Bei einer normalen Schwangerschaft als Lehrerin ist das Leben des Kindes nicht gefährdet. Aber du kannst mir übrigens gerne Belege (idealerweise auf Pubmed) dafür liefern, dass die Arbeit als Lehrerin die Wahrscheinlichkeit auf eine Frühgeburt signifikant erhöht.
Ich finde diese ganze Diskussion aber etwas wirr. Meines Erachtens nach sind viele BV irgendwelche Gefälligkeits-BV, gerade für PKV-Patienten. "Ich kann Ihnen ein BV erteilen, wenn sie keine Lust mehr haben noch 7 Monate zur Schule zu gehen".
Entweder liegt eine Gefahr vor: Dann wüsste ich nicht, warum ich das nicht "annehmen" sollte oder warum der Arzt einem überhaupt die Wahl gibt, es anzunehmen oder nicht.
Wenn keine Gefahr vorliegt: Warum sollte hier überhaupt dann ein BV erteilt werden?
Karl-Dieter. Es gibt eine Risiko-Schwangerschaft und eine normale Schwangerschaft gleichzeitig. Ich z.B. war mit Zwillingen schwanger, das wird als Risiko-Schwangerschaft eingestuft. Ich hatte bis zur (plötzlichen) Entbindung keinerlei Komplikationen, Beschwerden etc. Ich musste nicht liegen und auch sonst nichts beachten. Trotzdem hatte ich ab der 18. Woche ein BV. Weil eben Stress und lange Arbeitszeiten frühe Wehen auslösen können, und das ist eben bei Zwillingen eh schon häufig das Problem.
Wenn ich jetzt noch einmal mit einem Einling schwanger wäre, würde ich auch risikoschwanger sein, aufgrund der Mehrlingsschwangerschaft, des KS und der vorangegangenen Frühgeburt.

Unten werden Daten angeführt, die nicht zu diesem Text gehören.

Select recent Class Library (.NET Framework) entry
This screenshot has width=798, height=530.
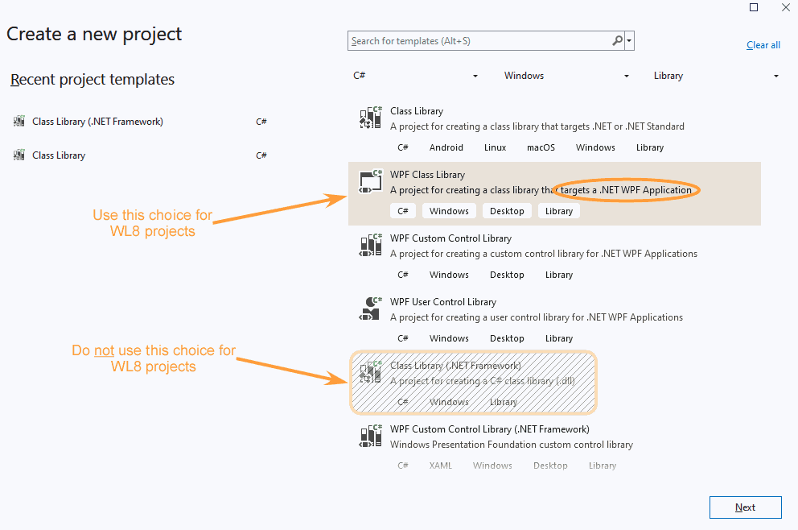tap(97, 122)
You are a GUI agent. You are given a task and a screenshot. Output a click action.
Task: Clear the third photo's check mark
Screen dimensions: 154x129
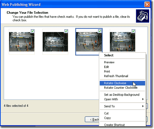(100, 31)
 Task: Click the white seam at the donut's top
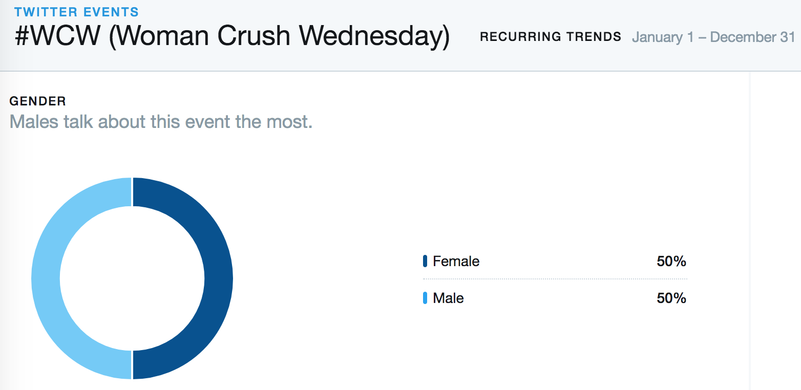[132, 192]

Da würde ich ohne Weiteres sehr früh ins BV gehen, denn beim letzten Mal habe ich leider nur bis zur 28. Woche ausgehalten und ich würde definitiv jegliche Art von Stress meiden wollen.

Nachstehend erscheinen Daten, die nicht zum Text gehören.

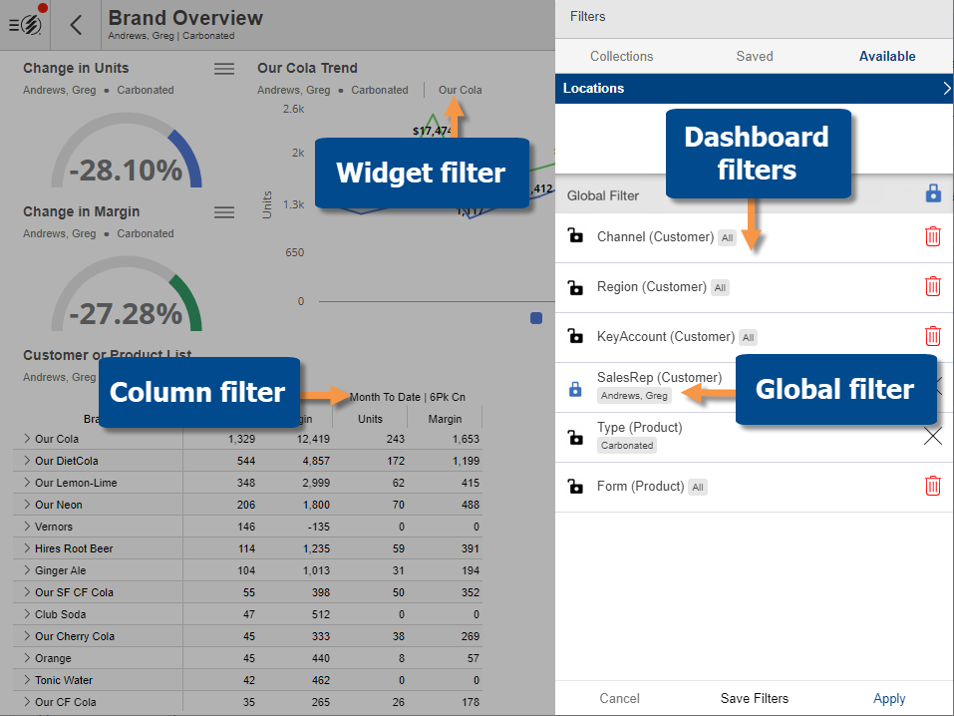Remove the KeyAccount (Customer) filter
The image size is (954, 716).
click(x=932, y=337)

Es ist übrigens nicht die Arbeit als Lehrerin, die eine Gefahr darstellt, die Arbeit als Kassiererin bei Aldi, als Top-Managerin oder als Börsenmaklerin wäre genauso gefährlich gewesen. Es geht um den Stress, der eben frühzeitige Wehen auslösen kann, bei eh schon gegebener Prädisposition.